The first step is to create an alias for your main user account. While this is optional, it's good to be consistent so that you aren't required to know each developer's actual username.

From the Users & Groups pane in System Preferences, right click on your user account and click Advanced Options.

From the Advanced Options pane, add an alias for your pair to use when connecting to your machine.

Configure SSH

Next we'll want to turn on Remote Login from the Sharing pane in System Preferences.

And update our SSH login settings to turn password authentication off and only allow public-key authentication.

# /etc/sshd_config
PasswordAuthentication no
...
ChallengeResponseAuthentication no

Note: You will need to restart sshd for these changes to take effect. On a Mac, this is done by toggling Remote Sharing from the Sharing pane in System Preferences.

Setup Remote Users

Because we've configured SSH to only allow public-key authentication, we will need to add the public-key of our pair user(s) to the authorized\_keys file.
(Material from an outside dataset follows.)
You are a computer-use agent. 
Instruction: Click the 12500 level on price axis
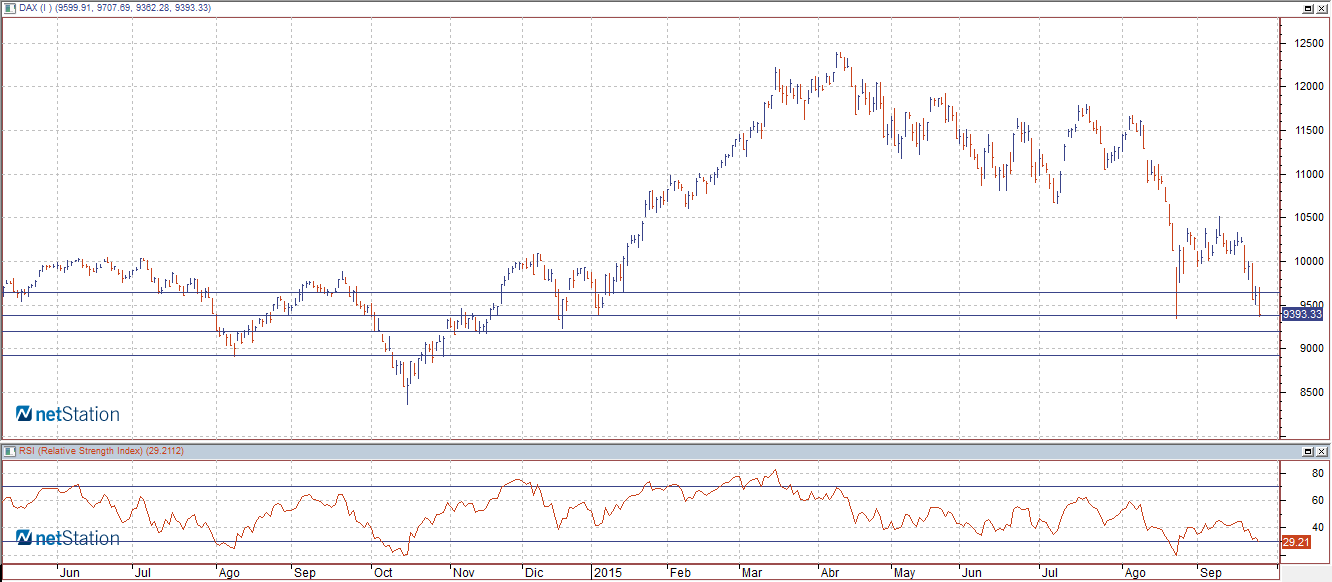coord(1306,44)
> cat pair_rsa.pub >> ~/.ssh/authorized_keys

Once we have our pair user's public-key added to our authorized\_keys file, we need to edit this file to ensure any user that connects to our machine is automatically connected to our tmux session.

# ~/.ssh/authorized_keys

command="/usr/local/bin/tmux attach -t pair" ABCDEFGHIJKLMNOPQRSTUVXYZ pair@user.com

This ensures that anyone who connects via SSH is automatically attached to a tmux session called pair.

Putting It All Together

Once everything is setup, all you have to do in order to create a pair session is:

  1. Create a tmux session called pair
> tmux new-session -s pair
  1. Have your pair SSH into your machine
> ssh pair@hostname
  1. Profit

With this setup, someone will only be able to SSH into your machine if there is an existing tmux session called pair. If someone is already connected and you close the pair tmux session, they will be automatically disconnected from the SSH session as well.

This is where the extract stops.